Although the main regulation of RUNX2 expression is driven by two promoters, the promoter sequence alone does not seem to be sufficient for adequate control of the expression. Additional cis-acting regulatory sequences located 200 and 400 kb upstream of exon 1 have been identified that act as enhancers of the RUNX2 gene [Stock and Otto, 2005]. The translocation of the RUNX2 gene on 6p to chromosome 21 in our patient may have disrupted a 5′-control element, such as an enhancer, resulting in haploinsufficiency for RUNX2 and CCD phenotype. Given that in our patient the breakpoint was 50 kb upstream of exon 1 of the RUNX2 gene, this case suggests the location of a novel RUNX2 regulatory element in this region.

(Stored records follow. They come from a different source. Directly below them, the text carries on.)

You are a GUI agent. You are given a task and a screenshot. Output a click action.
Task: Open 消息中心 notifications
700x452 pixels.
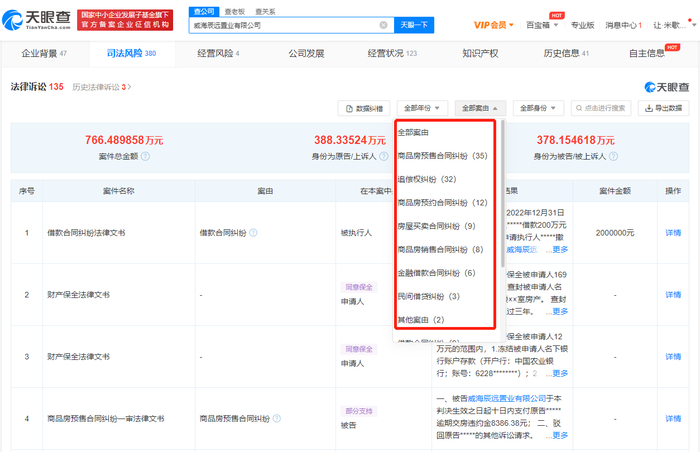point(624,23)
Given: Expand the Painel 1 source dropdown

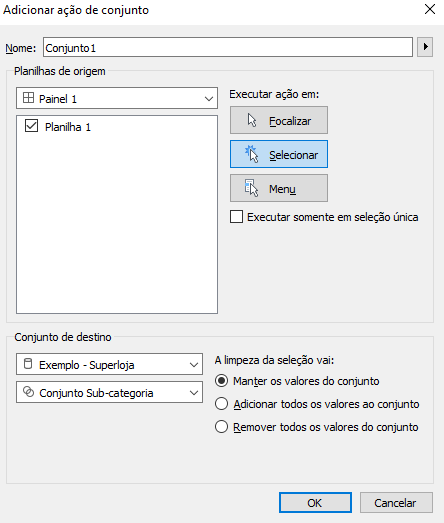Looking at the screenshot, I should coord(117,98).
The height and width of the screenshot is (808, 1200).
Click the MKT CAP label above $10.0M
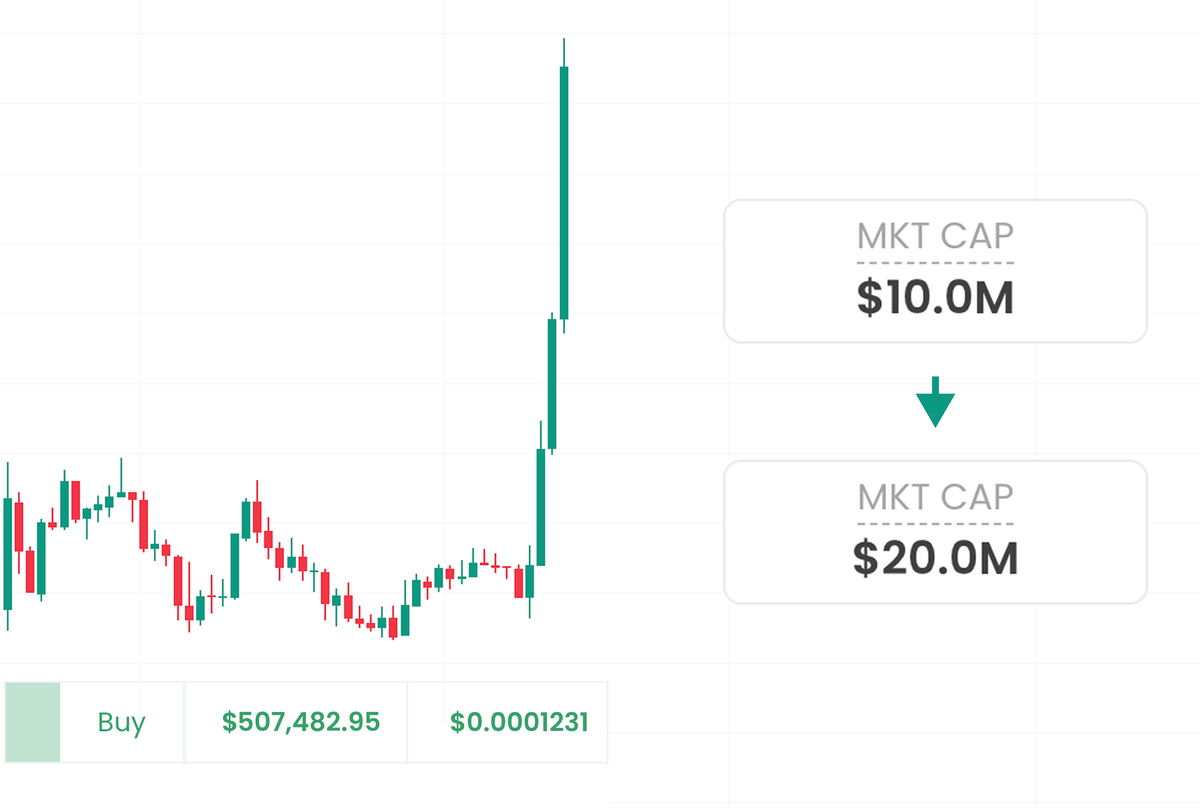[x=935, y=237]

A patient with a de novo reciprocal translocation t(6;7)(p21.1;q36) with CCD and holoprosencephaly has been reported [Fernandez et al., 2005]. The authors proposed that the phenotype was due to two position effect mutations, one at each breakpoint, altering the expression of the SHH (holoprosencephaly) and RUNX2 (CCD) genes. CCD-like phenotypes have also been associated with de novo cytogenetically balanced translocations: t(2;6)(q36;q16) [Winer et al., 2003], and t(6;18)(p12;q24) [Narahara et al., 1995]. A male patient with a pericentric inversion of chromosome 6 and classic CCD with mild to moderate mental retardation, hearing deficits, and unusual facial appearance has also been reported [Nienhaus et al., 1993].

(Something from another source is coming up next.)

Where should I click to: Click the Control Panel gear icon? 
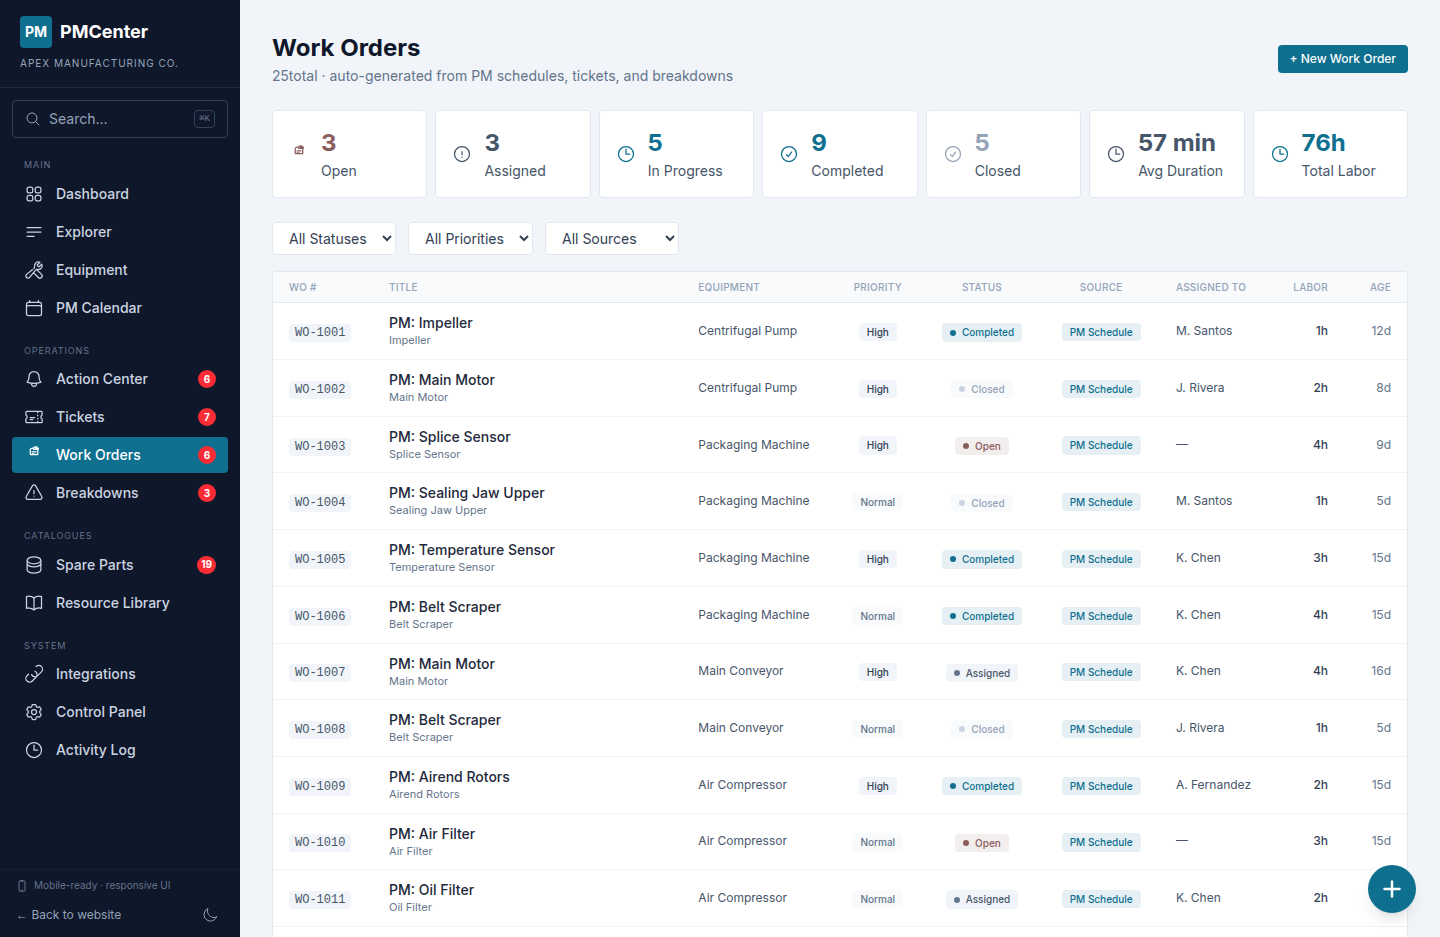pyautogui.click(x=34, y=712)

Atypical features seen in this patient cannot be explained by dysregulation of RUNX2 expression. The patient's developmental delay, easy bruising, and features of connective tissue disorder are not characteristic of CCD. We hypothesize that disruption of additional genes on the other two chromosomes involved in the translocations (4 and 21) contribute to this patient's complex phenotype. The possibility of microdeletions detectable by array CGH has been excluded; however, the breakpoints could have disrupted the coding sequence of another gene, or resulted in positional effects affecting other genes. Chromosome region 4p16 has the critical genes that, when deleted, result in WHS (OMIM 194190), characterized by failure to thrive, mental retardation, distinct facial features, and seizures. Although our patient does not have characteristics suggestive of WHS, it is possible that a gene involved in cognitive development could have been affected. A gene involved in neural adhesion, NCAM2 has been mapped to chromosome region 21q21.

Position effect mutations may result in disease by repositioning genetic material and thereby leading to altered gene expression in the absence of an intragenic change [Fernandez et al., 2005]. A chromosome rearrangement may separate a gene from distal regulatory elements or exert its effects on chromatin structure. We propose that our patient's CCD phenotype is caused by disruption of a regulatory element for the RUNX2 gene at the 6p21 breakpoint causing altered expression of the gene resulting in CCD. Further studies might unravel a new regulatory element for RUNX2.